A mediados del siglo XIX, todos los territorios localizados en el suroriente colombiano se encontraban cubiertos por grandes selvas tropicales: el gran territorio del Caquetá —surcado por grandes ríos que descienden sinuosa y lentamente desde los Andes hasta verter sus aguas en el majestuoso río de las Amazonas—estaba en su mayoría habitado por comunidades nativas que hablaban diversas lenguas.
Un censo del año 1849 estimaba la población de "racionales" —como se designaba a los funcionarios, comerciantes y colonos— de esta región en 242 personas; los indios "civilizados", es decir aquellos en alguna forma influidos por las misiones católicas, localizados sobre todo en el alto Putumayo, se estimaban en 16.549; la mayor parte del territorio estaba habitado por gentes que los censos describían de forma etnocéntrica como "salvajes", "antropófagos" e "irracionales", grupos que vagaban por el bosque y cuyo número se desconocía.
Esta situación era palpable en la zona más oriental del territorio, cuyas sociedades indígenas se encontraban en realidad casi al margen de todo proyecto estatal y "civilizador". La Comarca de Araracuara (definida como la región comprendida entre el salto de Araracuara y los chorros de Cupatí, en las cercanías de la actual población de La Pedrera, en la frontera con el Brasil) era un verdadero territorio de refugio, visitado esporádicamente por comerciantes brasileros que ascendían el Yapurá (Caquetá) desde Tefé, en el Amazonas, en precarias embarcaciones para capturar esclavos indígenas o rescatarlos, a cambio de hachas y otros instrumentos de trabajo.

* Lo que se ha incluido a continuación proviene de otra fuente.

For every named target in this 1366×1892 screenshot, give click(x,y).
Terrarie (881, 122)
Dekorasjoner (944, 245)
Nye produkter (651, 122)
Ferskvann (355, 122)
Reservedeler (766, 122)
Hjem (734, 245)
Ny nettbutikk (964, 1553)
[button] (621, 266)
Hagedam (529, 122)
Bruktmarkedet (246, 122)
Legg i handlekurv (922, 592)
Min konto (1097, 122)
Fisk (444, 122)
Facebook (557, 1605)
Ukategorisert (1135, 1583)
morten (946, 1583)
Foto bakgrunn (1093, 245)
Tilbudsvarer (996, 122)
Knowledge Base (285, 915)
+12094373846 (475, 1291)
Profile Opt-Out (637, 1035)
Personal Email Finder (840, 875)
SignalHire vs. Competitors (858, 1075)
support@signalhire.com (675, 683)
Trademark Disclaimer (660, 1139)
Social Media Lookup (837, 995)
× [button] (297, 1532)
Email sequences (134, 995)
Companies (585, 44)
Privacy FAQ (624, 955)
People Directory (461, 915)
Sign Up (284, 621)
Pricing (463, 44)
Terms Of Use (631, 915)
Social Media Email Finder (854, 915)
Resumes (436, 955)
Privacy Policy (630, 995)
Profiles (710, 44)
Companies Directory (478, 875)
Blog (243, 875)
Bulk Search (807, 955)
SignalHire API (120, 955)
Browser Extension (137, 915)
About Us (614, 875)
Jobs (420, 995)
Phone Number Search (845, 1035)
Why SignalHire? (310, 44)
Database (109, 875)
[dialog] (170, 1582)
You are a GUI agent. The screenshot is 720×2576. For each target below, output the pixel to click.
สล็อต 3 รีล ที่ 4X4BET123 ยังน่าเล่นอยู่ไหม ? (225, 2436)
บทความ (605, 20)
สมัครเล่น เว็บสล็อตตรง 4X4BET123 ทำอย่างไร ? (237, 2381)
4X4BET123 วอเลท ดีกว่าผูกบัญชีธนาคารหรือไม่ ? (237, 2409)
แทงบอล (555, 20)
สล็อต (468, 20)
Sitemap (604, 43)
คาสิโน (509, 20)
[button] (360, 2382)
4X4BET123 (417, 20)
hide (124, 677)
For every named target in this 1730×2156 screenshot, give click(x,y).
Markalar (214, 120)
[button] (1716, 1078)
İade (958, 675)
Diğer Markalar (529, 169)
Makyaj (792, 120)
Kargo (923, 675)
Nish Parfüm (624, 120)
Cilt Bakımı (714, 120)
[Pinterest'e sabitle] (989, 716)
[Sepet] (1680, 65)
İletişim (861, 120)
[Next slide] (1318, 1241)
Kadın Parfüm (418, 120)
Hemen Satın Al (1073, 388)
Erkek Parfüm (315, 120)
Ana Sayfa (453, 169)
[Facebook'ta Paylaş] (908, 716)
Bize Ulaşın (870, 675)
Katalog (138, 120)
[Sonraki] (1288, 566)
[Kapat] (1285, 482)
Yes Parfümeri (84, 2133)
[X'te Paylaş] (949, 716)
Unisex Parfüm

En el río Putumayo se mantenía un precario comercio fluvial, alimentado por los productos que los indios de Sibundoy llevaban por los estrechos senderos que cortaban el filo de las montañas y por los comerciantes portugueses que ascendían este río practicando el comercio de esclavos indígenas que luego vendían en las aldeas brasileras del medio Amazonas.
LA FIEBRE DE LA QUINA
La relativa "tranquilidad" de la región se vio afectada por la "fiebre de la quina", que desde 1850 a 1882 se apoderó de diversas regiones de Colombia. En 1878, la Casa Elías Reyes y Hermanos inició operaciones en el piedemonte colombiano, en una vasta región que abarcaba parte de la bota caucana y los ríos Caquetá y Putumayo. Con la ayuda de indígenas de la región y de trabajadores migrantes del Tolima, Nariño y Boyacá, derribaban los árboles de quina y extraían su corteza. Mocoa era el epicentro de su actividad; allí se concentraba la quina, antes de transportarla a "lomo de indio" hasta Puerto Sofía, con el fin de enviarla en barcos de vapor con destino al Amazonas.
Julio César Arana,
Jefe de la Casa Arana
Jefe de la Casa Arana
Pocos años antes, en 1874, uno de los socios de la Compañía, el futuro presidente Rafael Reyes, había conseguido por parte del emperador del Brasil la concesión para navegar en buques de vapor el Amazonas y de esta forma poder comercializar la corteza de la quina. Los barcos regresaban del Brasil llenos de mercancía, y debían durante su recorrido por los 1.800 km del Putumayo detenerse en diversas localidades nativas para aprovisionarse de leña, dejando a su paso mercancías, pero también epidemias desconocidas para los indios.
Lizardo Arana,
Hermano y socio de J. C. Arana.
Hermano y socio de J. C. Arana.
La caída del precio internacional de la quina en 1884 fue una verdadera calamidad para la empresa: se vio forzada a abandonar sus campamentos, trochas, puertos y existencia de quina a la voracidad de la selva. Muchos de sus antiguos empleados migraron, pero de esta verdadera hojarasca algunos permanecerían enmaniguados o atentos a la posibilidad de otra aventura, esta vez alrededor de la explotación del caucho negro o Castilloa, que prometía ser de veras un próspero negocio.
EL BOOM DEL CAUCHO
En el Amazonas, en realidad, la fiebre del caucho había empezado algunas décadas atrás, cuando en el Brasil se inició de forma sistemática la explotación del látex de Hevea brasiliensis, o siringa, para suplir la creciente demanda de caucho natural por parte de grandes industrias de Estados Unidos, Inglaterra, Francia y otros países europeos. La masificación del neumático para bicicletas y luego su aplicación a gran escala en la industria automotriz, telecomunicaciones (cables submarinos), medicina y hasta en los zepelines, dispararon, hasta enloquecer, su demanda.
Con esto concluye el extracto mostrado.